Q. La migration est une problématique que vous avez vécue personnellement car vous avez également dû partir et repartir clandestinement et de zéro dans un autre pays.

R. Tout cela me touche de très près. Quand j’avais six ans, j’ai traversé clandestinement le Rio Grande avec ma mère. Nous avons payé une coyote parce qu’elle voulait me donner une vie meilleure et nous sommes arrivés à El Paso. Plusieurs fois, nous avons été arrêtés par la police de l’immigration et renvoyés, mais tout cela, c’était avant le 11 septembre 2001 et c’était plus facile. Vous pourriez payer 100 $ à quelqu’un et traverser à nouveau. Maintenant, ça coûte 10 000 $ pour traverser cette frontière, c’est fou.

Q. Depuis, il vit aux États-Unis.

R. Oui, quand j’avais neuf ans, nous avions déjà légalisé ma situation. Mais quand tu traverses une rivière, la police te poursuit et te jette dehors, même si tu es une fille, ça te marque à jamais. Je me souviens d’une fois où les agents de l’immigration nous recherchaient, nous et plusieurs familles, et ma mère et moi nous sommes cachés dans un parking. Ma mère a commencé à voir s’il y avait des voitures ouvertes et a finalement trouvé une, mais il y avait une femme à l’intérieur qui a paniqué en nous voyant. J’ai aussi commencé à pleurer de peur et ma mère a essayé de nous calmer tous les deux pour qu’ils ne nous découvrent pas.

Q. Y a-t-il quelque chose de ces expériences personnelles qui a été capturé dans votre film ?

R. Oui, là ou ici, dans le détroit de Gibraltar, les migrants n’ont pas toujours envie de quitter leur foyer. Nous ne voulons pas quitter nos amis, notre famille, nos coutumes, notre nourriture… mais cela se fait par nécessité et beaucoup de gens l’oublient.

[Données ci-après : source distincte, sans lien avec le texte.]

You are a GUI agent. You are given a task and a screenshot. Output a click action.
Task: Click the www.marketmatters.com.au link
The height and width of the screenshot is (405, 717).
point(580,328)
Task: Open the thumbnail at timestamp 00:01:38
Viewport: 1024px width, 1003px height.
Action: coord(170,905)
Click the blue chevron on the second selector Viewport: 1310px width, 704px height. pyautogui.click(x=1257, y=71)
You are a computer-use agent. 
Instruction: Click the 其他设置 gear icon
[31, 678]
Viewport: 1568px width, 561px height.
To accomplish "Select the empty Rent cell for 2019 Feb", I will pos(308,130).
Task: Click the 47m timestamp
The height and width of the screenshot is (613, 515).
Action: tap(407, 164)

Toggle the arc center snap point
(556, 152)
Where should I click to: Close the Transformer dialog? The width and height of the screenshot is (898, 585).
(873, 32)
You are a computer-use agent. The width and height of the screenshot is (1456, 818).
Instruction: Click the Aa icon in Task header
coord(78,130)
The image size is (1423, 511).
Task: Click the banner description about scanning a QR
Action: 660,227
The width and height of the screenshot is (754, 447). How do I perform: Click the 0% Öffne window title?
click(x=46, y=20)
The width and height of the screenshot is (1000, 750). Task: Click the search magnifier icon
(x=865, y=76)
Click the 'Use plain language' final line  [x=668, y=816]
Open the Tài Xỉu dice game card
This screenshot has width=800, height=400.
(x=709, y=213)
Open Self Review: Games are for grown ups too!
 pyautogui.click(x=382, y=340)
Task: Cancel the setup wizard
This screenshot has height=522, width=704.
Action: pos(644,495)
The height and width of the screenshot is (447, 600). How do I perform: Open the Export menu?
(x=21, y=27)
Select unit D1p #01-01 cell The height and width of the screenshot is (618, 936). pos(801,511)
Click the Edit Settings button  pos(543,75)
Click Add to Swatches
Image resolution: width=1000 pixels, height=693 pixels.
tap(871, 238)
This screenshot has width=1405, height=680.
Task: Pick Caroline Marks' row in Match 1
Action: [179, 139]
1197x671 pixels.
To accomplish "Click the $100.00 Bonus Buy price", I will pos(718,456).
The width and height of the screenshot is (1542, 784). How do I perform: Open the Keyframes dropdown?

Q. Son documentaire a été présenté en première aux États-Unis, où il a remporté le prix du meilleur court métrage documentaire au Big Sky Documentary Film Festival dans le Montana. Comment se passe le voyage en Europe et plus particulièrement en Espagne ?

R.. Aux États-Unis, il a été très bien accueilli, mais je suis surpris qu’en Europe, et plus particulièrement en Espagne, il n’ait pas suscité beaucoup d’intérêt jusqu’à présent. Il a été rejeté dans plusieurs festivals et cela m’a surpris, car c’est une histoire qui, à mon avis, devrait être connue.

Q. La famille Tchiche a-t-elle vu le film ?

R. Oui, ils l’ont vu et se sont sentis très respectés et représentés. C’est ce que voulait le père et cela m’a touché le cœur qu’ils nous permettent d’aller si loin, qu’ils nous permettent d’enregistrer de tels moments en famille.

Q. Avez-vous déjà un autre documentaire en tête ?

R. J’aimerais raconter l’histoire de ma famille mexicaine, qui vit à Ciudad Juárez, même si je ne sais toujours pas comment. Ma mère a huit sœurs et elles sont toutes là. J’ai des cousins ​​qui ont été coyotes et je voulais raconter leur histoire : comment quelqu’un décide de travailler là-dedans sans forcément être une mauvaise personne, juste parce qu’il doit manger et qu’il est difficile d’y trouver du travail.